Beyond Uniformity: Sample and Frequency Meta Weighting for Post-Training Quantization of Diffusion Models
Abstract
Post-training quantization (PTQ) is an attractive approach for compressing diffusion models to speed up the sampling process and reduce memory footprint. Most existing PTQ methods uniformly sample data from various time steps in denoising process to construct a calibration set for quantization and consider calibration samples equally important during the quantization process. However, treating all calibration samples equally may not be optimal. One notable property in the denoising process of diffusion models is that low-frequency features are primarily recovered in early stages, while high-frequency features are recovered in later stages of the denoising process. However, none of the previous works on quantization for diffusion models consider this property to enhance the effectiveness of quantized models. In this paper, we propose a novel meta-learning approach for PTQ of diffusion models that jointly optimizes the contributions of calibration samples and the weighting of frequency components at each time step for quantizing noise estimation networks.

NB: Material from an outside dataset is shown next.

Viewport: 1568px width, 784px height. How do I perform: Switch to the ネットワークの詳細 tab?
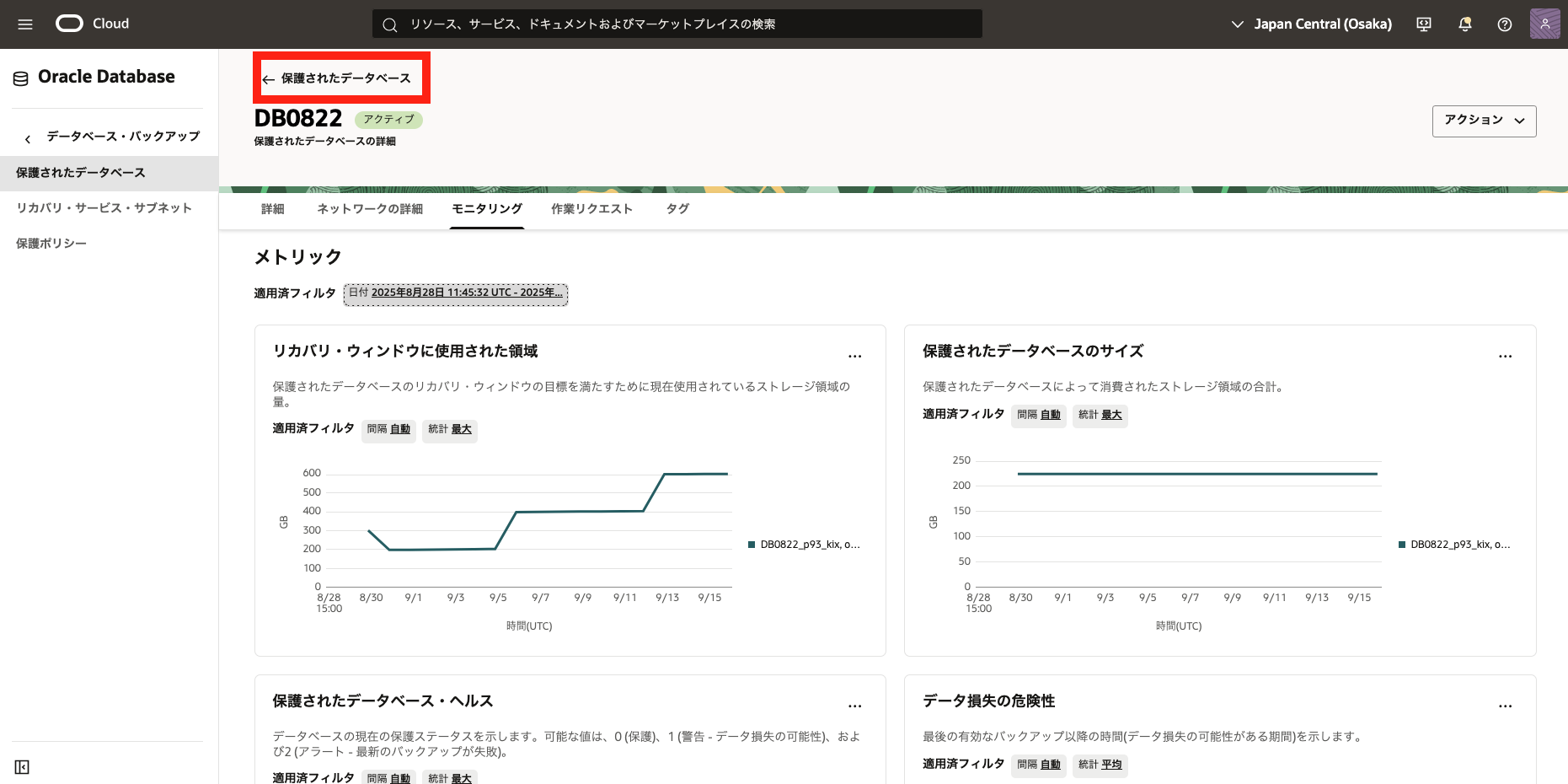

Specifically, our approach automatically learns to assign optimal weights to calibration samples while selectively focusing on mimicking specific frequency components of data generated by the full-precision noise estimation network at each denoising time step. Extensive experiments on CIFAR-10, LSUN-Bedrooms, FFHQ, and ImageNet datasets demonstrate that our approach consistently outperforms the compared PTQ methods for diffusion models.